Zehn Jahre trennen also, dennoch, diese intensive Arbeit von ihrer Publikation. Nun als Mittdreißiger, hatte sich Petersen seine Gedanken gemacht über die Wracks der kapitalistischen Gesellschaft und über die ehrliche Fotografie, die den Launen seiner Modelle angeblich gerecht wird. Er kann sich kaum entscheiden: In Schweden werden Alkoholiker in "Männerheimen" versteckt, was ihm nicht passt; in Hamburg macht die Stadt Reklame mit der Reeperbahn, was er angesichts des geschauten Elends "obszön" findet.
Was da nach Mitternacht zwischen Bärenpils, Jägermeister, dem "Big Day"-Flipper und der Wurlitzerbox - man hört sie ja nicht - abgeht, ist die Tragödie des angehaltenen Warentauschs: einige, die den Ausstieg verpasst haben und andere, die noch von ihrer Rettung träumen. Während Männer trunken an den Leibchen derangierter Weiber herumfummeln, ist für diesen Augenblick zwischen Wettsauferei, kostenlosen Entblößungen und sinnlosen Hahnenkämpfen in der tiefen schwarzen Körnung der Kleinbildfotografie alles in Ordnung. Ohne Zweifel ist es Petersen gelungen, sich in die besten Stunden der Verzweifelten einzuklinken.
Es war eine uralte Subkultur, die soeben unterging, und es kann durchaus sein, dass der Fotograf Anders Petersen sich dessen gar nicht einmal bewusst war. Er nahm die Masken seiner Figuren für bare Münze, Tauschwert null, und gravierte sie in seinen kalten Fries, noch Robert Frank und schon Fellini, ganz die Klassik des kalten Schweißes unter Neonlichtern. Als das Billigmilieu, in dieser archaischen Form, längst erloschen war, besann sich Tom Waits und entlieh einem "Café Lehmitz"-Paar sein LP-Cover für die "Rain Dogs", das zur fotografischen Ikone seiner Spelunkenstimme wurde: Fünfziger-Jahre-Sailor am Mutterbusen. Da war allerdings auch die Zeit der LP als Original schon fast vorbei.
Unterbrochen wird der altertümliche Fluss der Bilderzählung von einer Strecke, in der der Kneipenraum verdunkelt ist. Der Fotograf fängt die Figuren im Restlicht ab, das von der Straße her einfällt.

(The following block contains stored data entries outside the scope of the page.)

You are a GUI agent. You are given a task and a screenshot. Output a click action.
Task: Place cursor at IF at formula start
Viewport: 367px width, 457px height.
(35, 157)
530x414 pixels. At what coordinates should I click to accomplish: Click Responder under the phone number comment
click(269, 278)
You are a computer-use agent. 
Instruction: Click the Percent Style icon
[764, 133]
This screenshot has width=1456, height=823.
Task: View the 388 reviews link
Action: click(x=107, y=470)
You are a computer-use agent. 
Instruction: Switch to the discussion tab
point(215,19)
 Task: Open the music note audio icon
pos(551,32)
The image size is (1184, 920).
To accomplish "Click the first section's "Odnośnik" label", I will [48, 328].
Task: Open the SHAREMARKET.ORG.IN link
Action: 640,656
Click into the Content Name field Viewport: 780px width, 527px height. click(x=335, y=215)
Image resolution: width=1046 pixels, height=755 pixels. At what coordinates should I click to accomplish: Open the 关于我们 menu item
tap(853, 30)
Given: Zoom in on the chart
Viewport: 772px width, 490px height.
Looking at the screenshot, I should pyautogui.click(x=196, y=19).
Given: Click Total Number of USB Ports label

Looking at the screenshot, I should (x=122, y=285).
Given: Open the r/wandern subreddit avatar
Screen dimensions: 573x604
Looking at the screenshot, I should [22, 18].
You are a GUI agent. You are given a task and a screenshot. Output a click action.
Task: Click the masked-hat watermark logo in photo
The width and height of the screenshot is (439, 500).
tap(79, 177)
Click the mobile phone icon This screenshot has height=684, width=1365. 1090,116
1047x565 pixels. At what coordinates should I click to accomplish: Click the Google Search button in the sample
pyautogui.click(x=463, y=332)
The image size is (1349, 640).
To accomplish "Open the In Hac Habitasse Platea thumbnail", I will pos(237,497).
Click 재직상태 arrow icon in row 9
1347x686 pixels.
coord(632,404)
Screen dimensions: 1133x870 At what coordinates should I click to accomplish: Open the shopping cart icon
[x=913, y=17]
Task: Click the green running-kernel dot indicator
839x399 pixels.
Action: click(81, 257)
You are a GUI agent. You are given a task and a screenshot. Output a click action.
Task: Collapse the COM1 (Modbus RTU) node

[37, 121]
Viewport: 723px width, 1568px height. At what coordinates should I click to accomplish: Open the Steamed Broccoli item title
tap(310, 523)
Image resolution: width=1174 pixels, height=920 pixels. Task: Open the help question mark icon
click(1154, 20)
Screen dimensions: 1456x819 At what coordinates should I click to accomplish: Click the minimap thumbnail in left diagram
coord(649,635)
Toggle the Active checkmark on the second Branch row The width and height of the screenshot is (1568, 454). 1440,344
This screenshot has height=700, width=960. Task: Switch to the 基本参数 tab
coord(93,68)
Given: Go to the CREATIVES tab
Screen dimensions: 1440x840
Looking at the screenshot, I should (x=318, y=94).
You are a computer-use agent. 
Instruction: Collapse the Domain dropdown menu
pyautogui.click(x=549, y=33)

Auf dieser Tanzparty sehen die Lehmitzer aus, als würden sie von TV-Mimen dargestellt; ein kleiner Wink, dass Hedonismus auch freiwillig zu haben sein könnte.
Das Café Lehmitz, ein früher Versuch in der Fotografie der Autoren, kommt nun zurück als blitzblankes gebundenes Schirmer/Mosel-Buch, zweisprachig, der Klassiker als verbesserte Ausgabe. Hoffentlich bekommt es keinen Preis als "schönstes Buch", denn das ist es - immer noch - nicht. Anders als Anders Petersen mit 34 Jahren glaubte, war es nicht die Nähe zu den Protagonisten, sondern die sichere Distanz zu ihnen, die das Café Lehmitz positioniert zwischen Ed van der Elskens Liebe in St. Germain des Prés und Larry Clarks Tulsa, der Verliererliteratur des Genres.